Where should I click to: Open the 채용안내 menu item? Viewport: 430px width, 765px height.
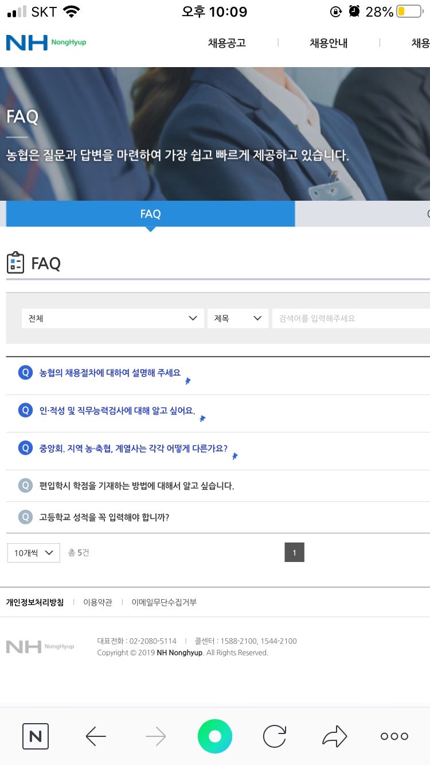[x=329, y=43]
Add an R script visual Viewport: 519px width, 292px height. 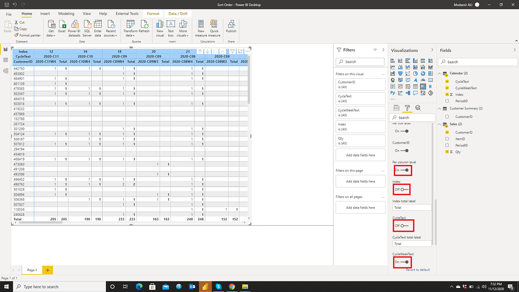431,86
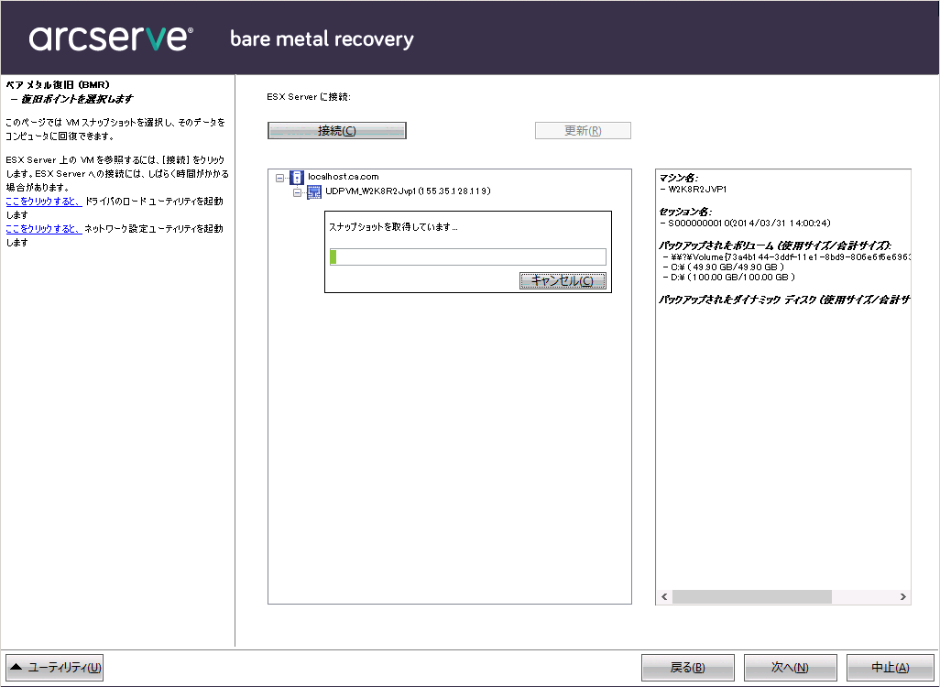Click the 戻る(B) back button
Screen dimensions: 940x687
[688, 668]
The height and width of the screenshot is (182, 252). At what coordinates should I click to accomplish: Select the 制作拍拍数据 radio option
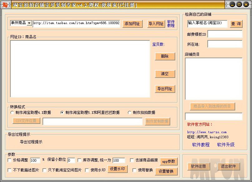pos(130,113)
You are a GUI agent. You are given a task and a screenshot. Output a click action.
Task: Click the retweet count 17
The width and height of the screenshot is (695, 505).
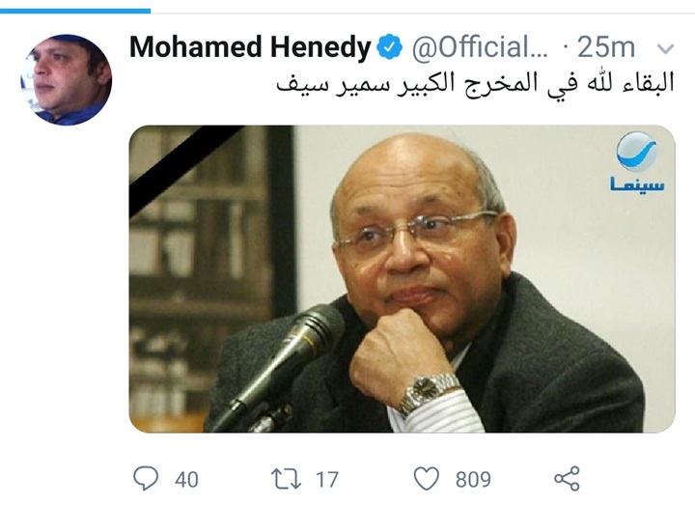(x=327, y=480)

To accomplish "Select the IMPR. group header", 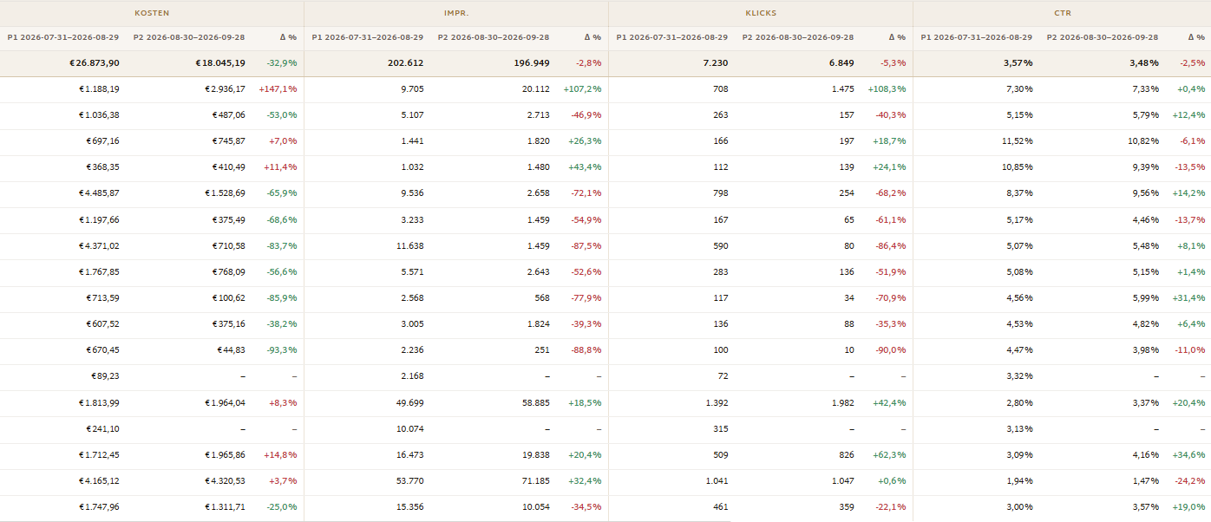I will pos(456,13).
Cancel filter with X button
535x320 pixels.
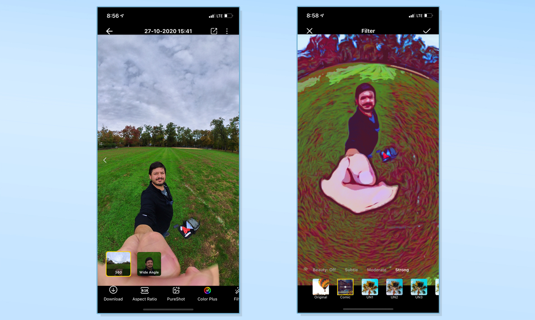(x=310, y=30)
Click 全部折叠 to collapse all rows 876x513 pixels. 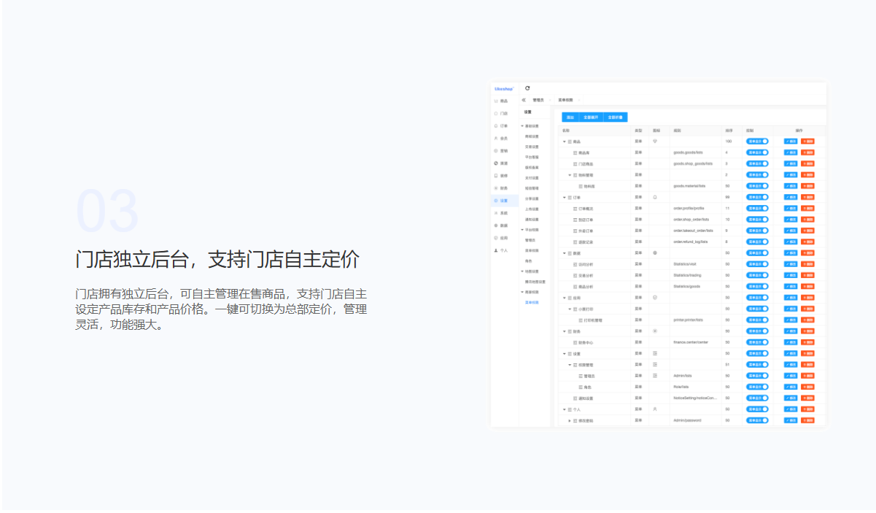pos(616,117)
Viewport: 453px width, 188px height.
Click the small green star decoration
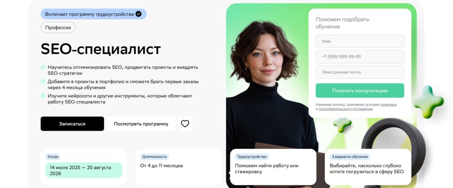pos(342,124)
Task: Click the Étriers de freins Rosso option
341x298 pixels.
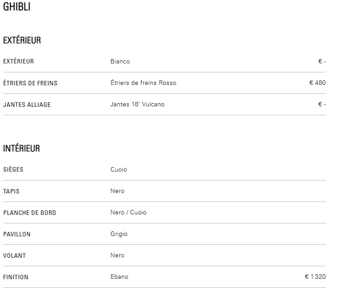Action: tap(143, 83)
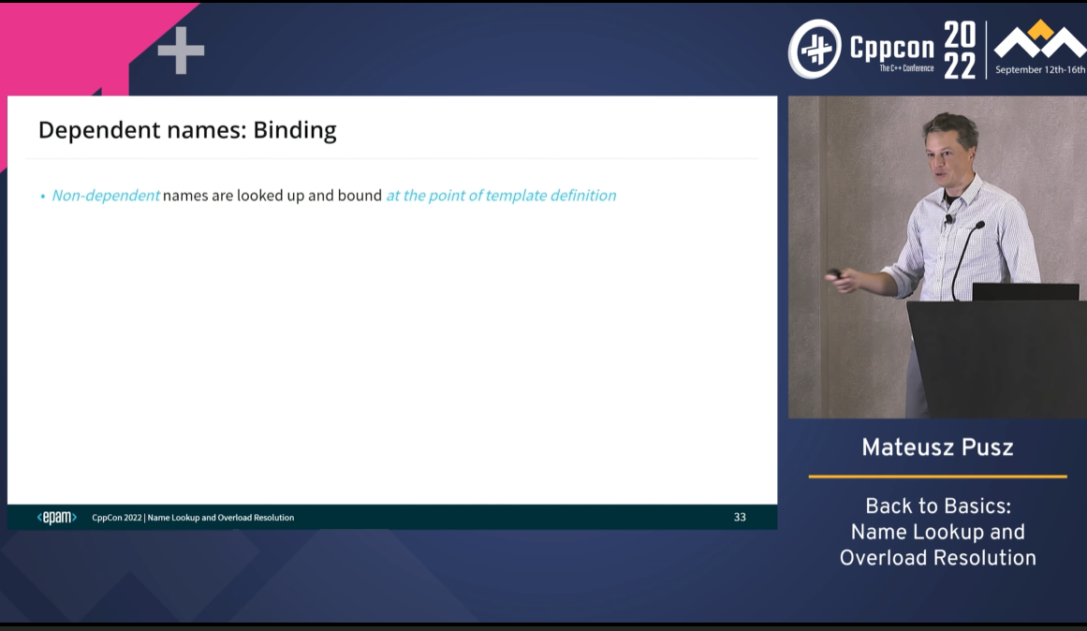Click the CppCon circular plus logo

tap(815, 49)
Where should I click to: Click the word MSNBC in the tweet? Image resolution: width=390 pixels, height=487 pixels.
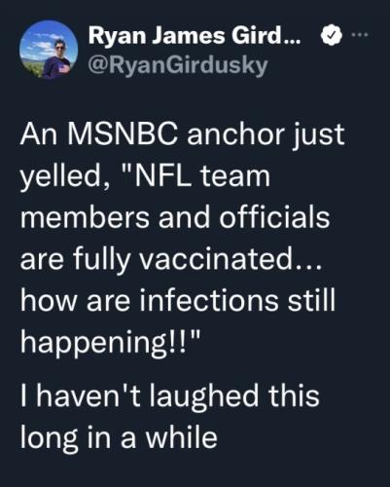point(123,134)
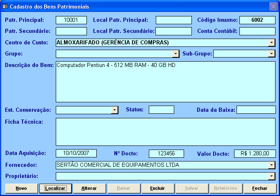Select the Valor Docto field
This screenshot has height=196, width=280.
click(x=255, y=154)
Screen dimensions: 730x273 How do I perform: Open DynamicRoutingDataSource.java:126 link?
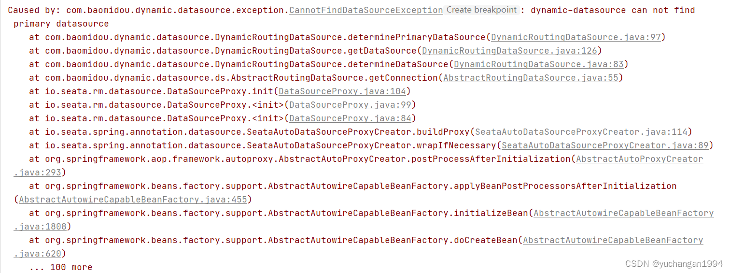[509, 51]
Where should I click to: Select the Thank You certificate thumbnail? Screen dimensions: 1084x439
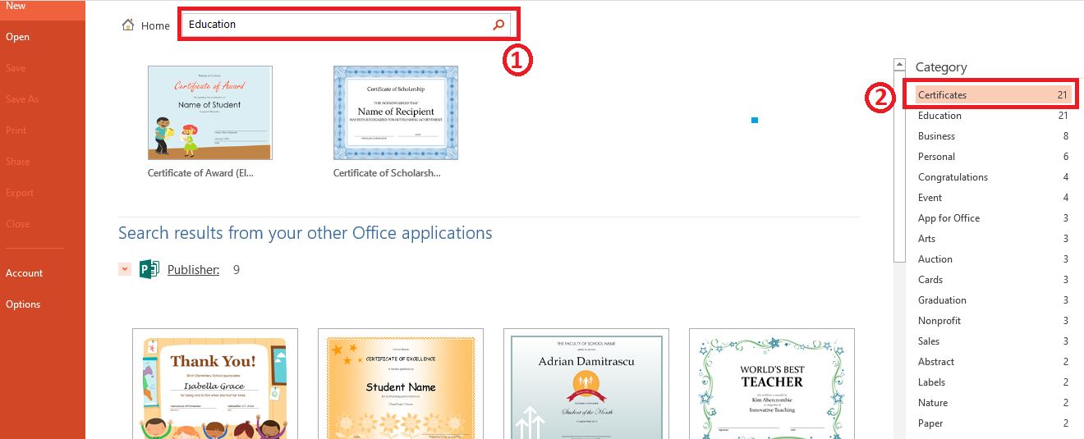[x=215, y=384]
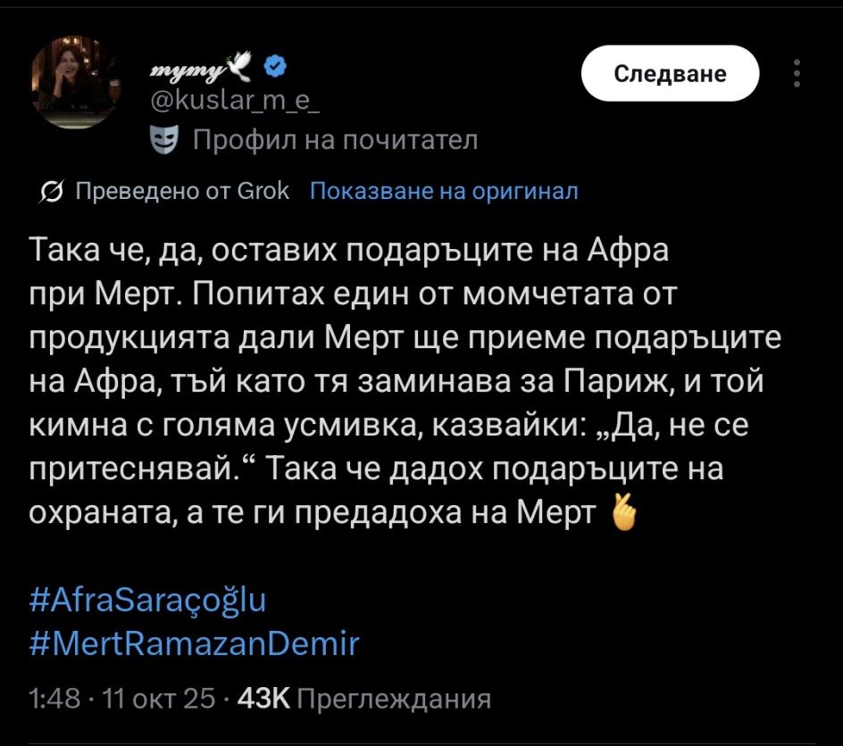Click the Преведено от Grok label
The height and width of the screenshot is (746, 843).
click(182, 191)
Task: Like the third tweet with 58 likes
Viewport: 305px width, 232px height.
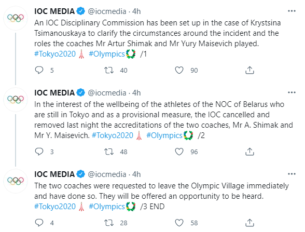Action: click(179, 223)
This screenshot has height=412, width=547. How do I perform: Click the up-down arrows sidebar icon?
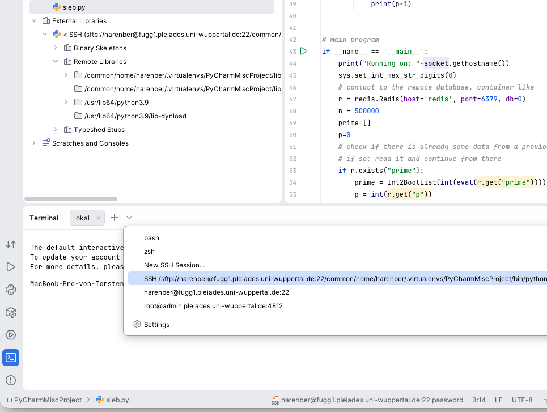[11, 244]
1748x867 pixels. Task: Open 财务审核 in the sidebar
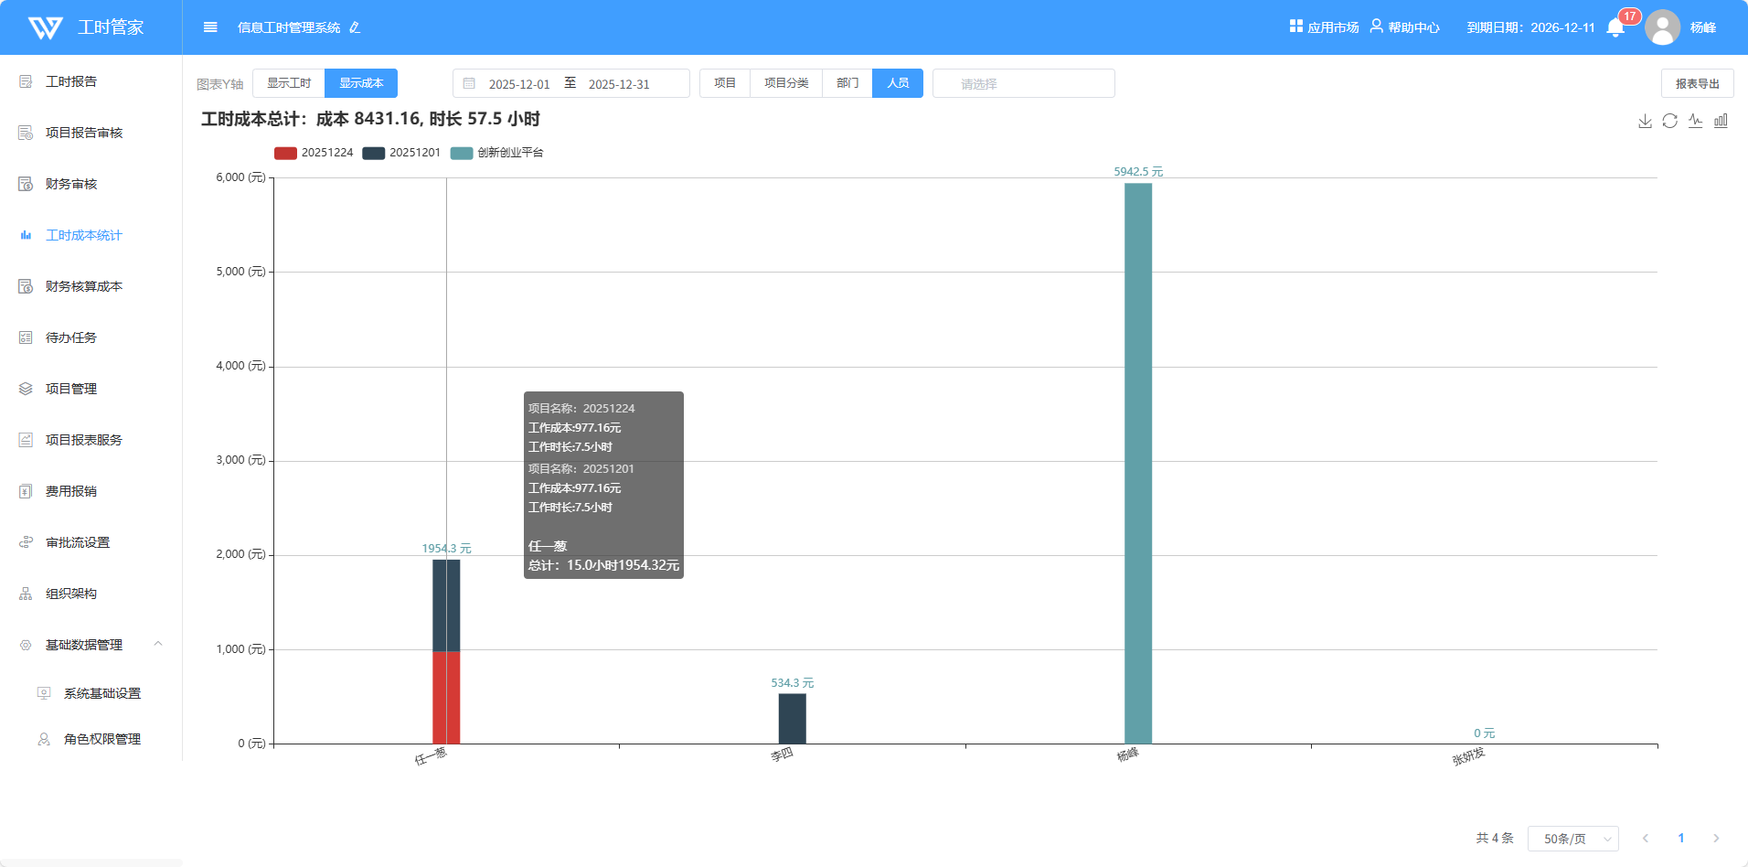point(71,184)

□ □ □

> Task objective
Find how many lines of the material carry the string "with". Only the number should be in the answer.

> Response below
2